Gelgelelim Matmazel Stefani Tonak, kendisine yakınlık gösteren delikanlıların hiçbirisine gönül akıtamazdı. Zor beğenenlerden olduğu için değil. O zamanlar Paris’te kalbur üstünden olsun ayak takımından olsun delikanlıların hepsi eğlence hayatının ustası olup, gece gündüz zamanlarını kumarhanelerde, tiyatrohanelerde, cambazhanelerde, vesairehanelerde(!) geçirdiklerinden, hangi kız kocaya varırsa sadece birkaç hafta süresince kocasının güler yüzünü görebilecek, bunun da âdeta ikiyüzlülüğün güler yüzü olduğunu ve diğer taraftan damat efendilerin eşlerinden aldıkları çeyiz bedelini gönül eyleyişi ve savurganlıkla yediklerini ve paralar bittikten sonra eşlerinin hiç de yüzüne bakmadıklarını, Matmazel Stefani’nin gözleri daima görürdü.
Hatta bir gün annesiyle bu konuda bir söz açarak kızın gösterdiği beğenmez tavırları annesinin sormasıyla Stefani demişti ki:
“Babamın alın teriyle kazandığı sermayesini tiyatro kızlarına yedirmek için mi kendisine damat getireceğim? Evlilik konusunda benim hiç acelem yoktur. Elbette hâl ve şanını beğeneceğim ve babama damat olarak teklif etmekten utanmayacağım bir adam bulurum.”

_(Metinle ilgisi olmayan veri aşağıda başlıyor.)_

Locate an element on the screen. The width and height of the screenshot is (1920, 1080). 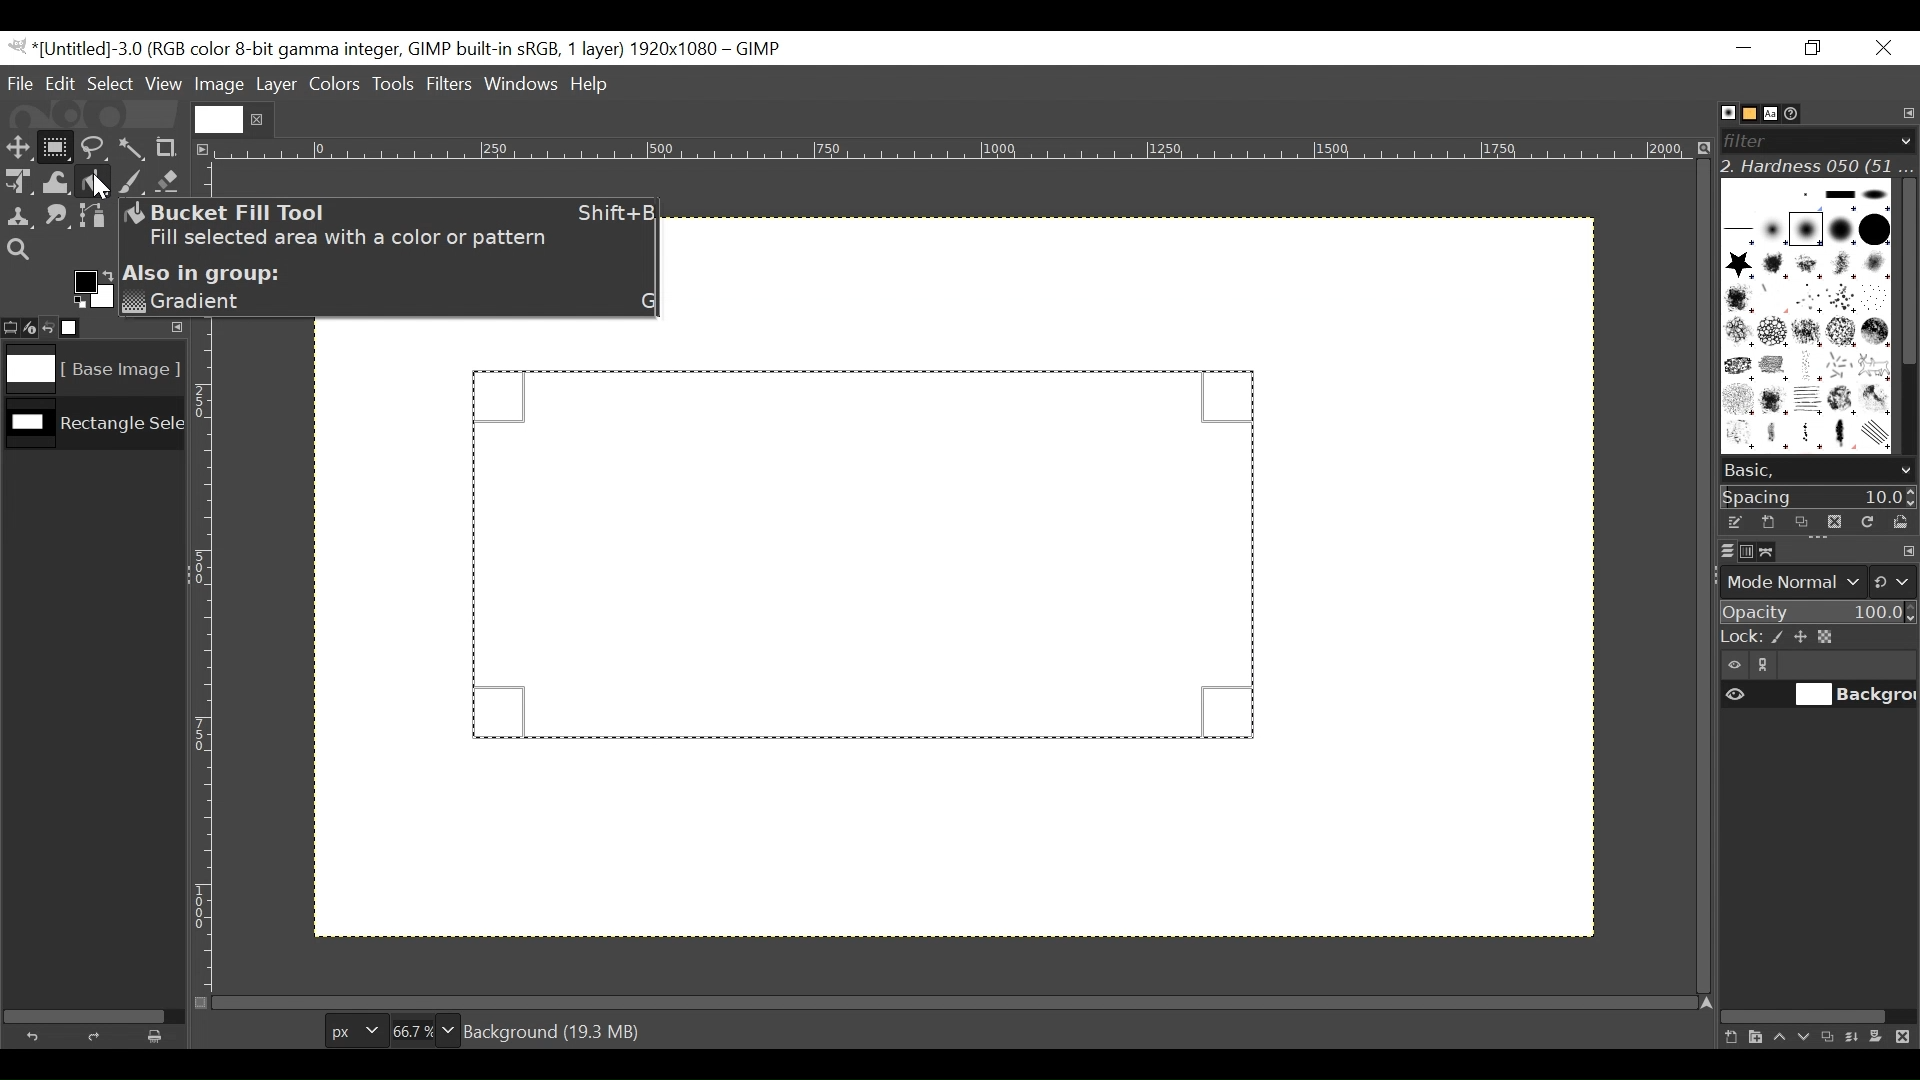
Create a new layer with last used values is located at coordinates (1728, 1038).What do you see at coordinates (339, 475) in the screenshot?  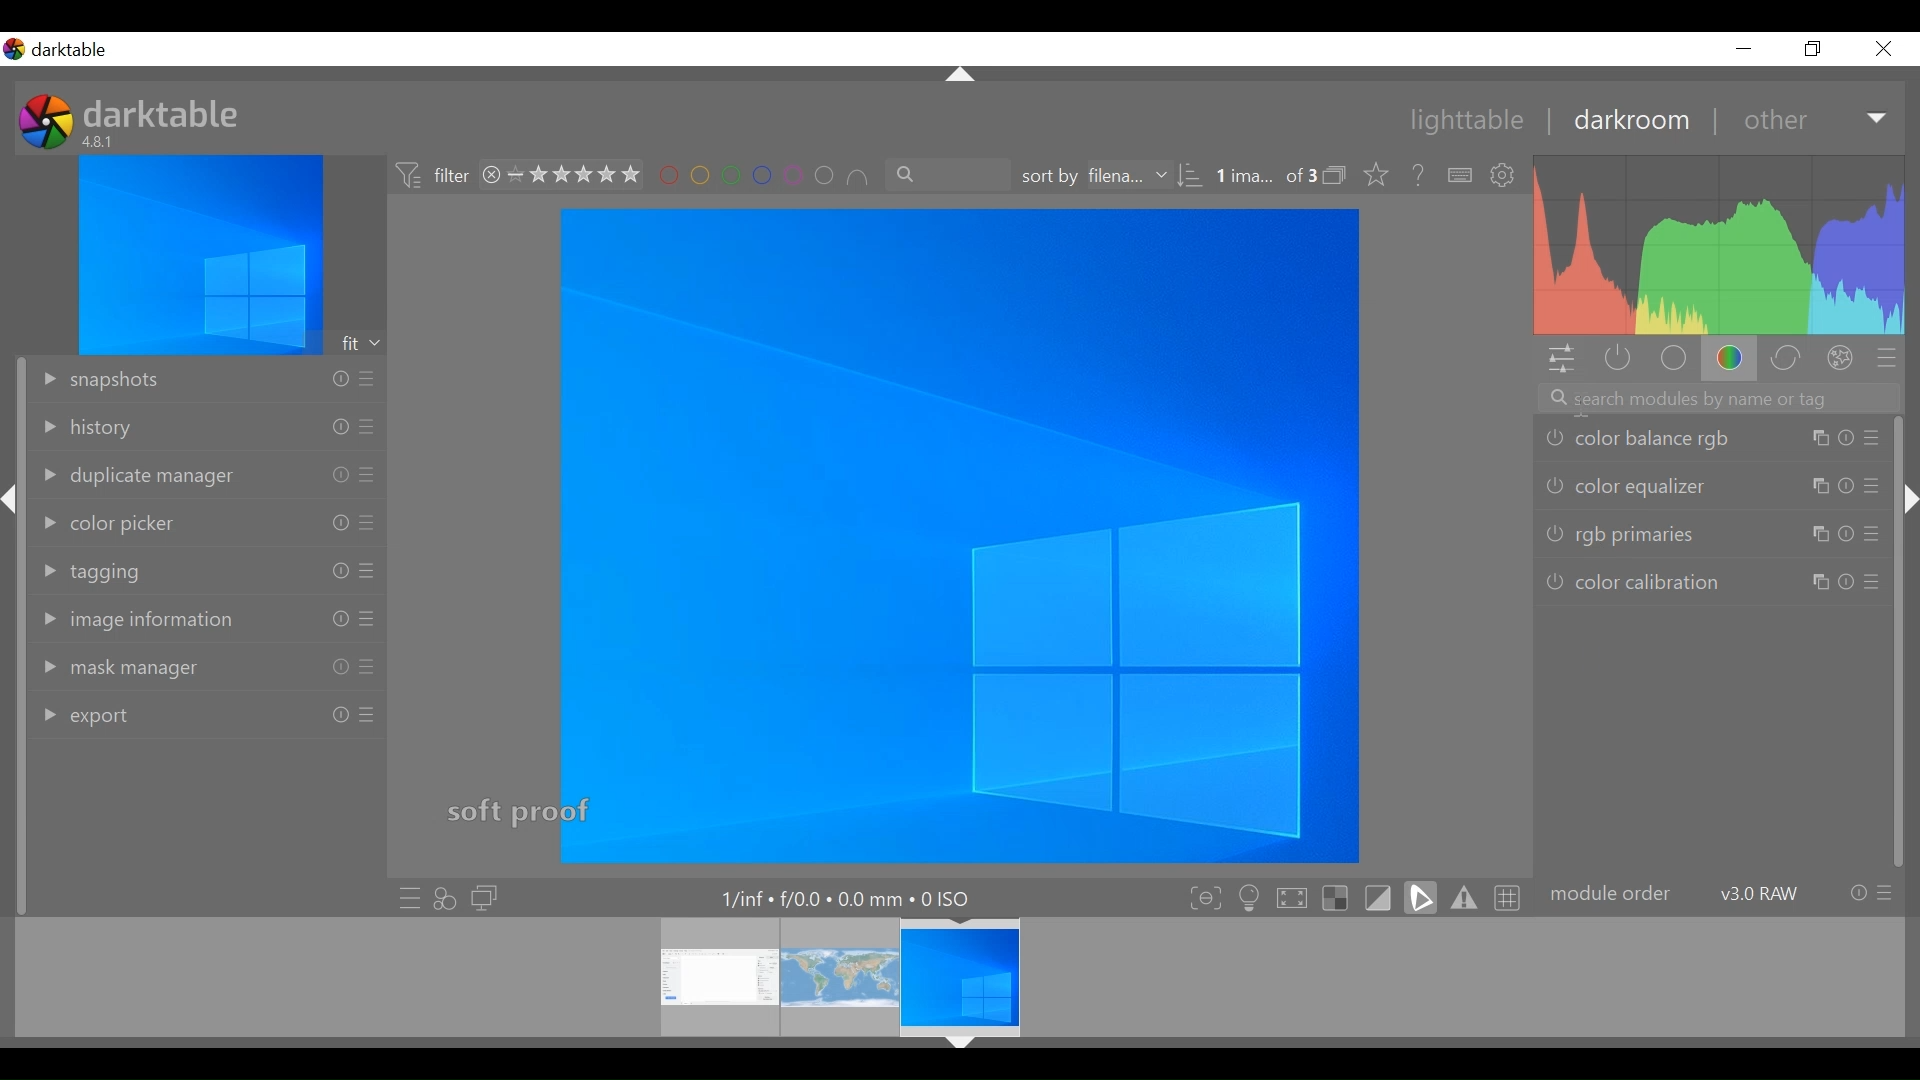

Eyena Köprüsü üzerinde Andre Gocafo ile dövüşen Leon, işte Matmazel Stefani’nin böyle damat olarak babasına sunmaktan utanacağı heveskârlardandı.
Bu delikanlı her ne kadar, oldukça kaymak tabakadan sayılan Sukar ailesinin fertlerinden olup, hatta soyluluk işareti olmak üzere isminde bir de ”dé” bulunarak, “Mösyö Leon dé Sukar” diye çağırılırdıysa da babasından kalan paraları da, taşınmazları da gönül eğlendirme yollarında yiyip bitirdikten sonra, özbeöz kız kardeşine, kendisinin daha önceden çeyizlik olarak uygun gördüğü üç yüz şu kadar bin frangı da dolandırıp yemiş ve böylece zavallı kızcağız için koca bulup evlenebilmeyi de imkânsız kılmıştı.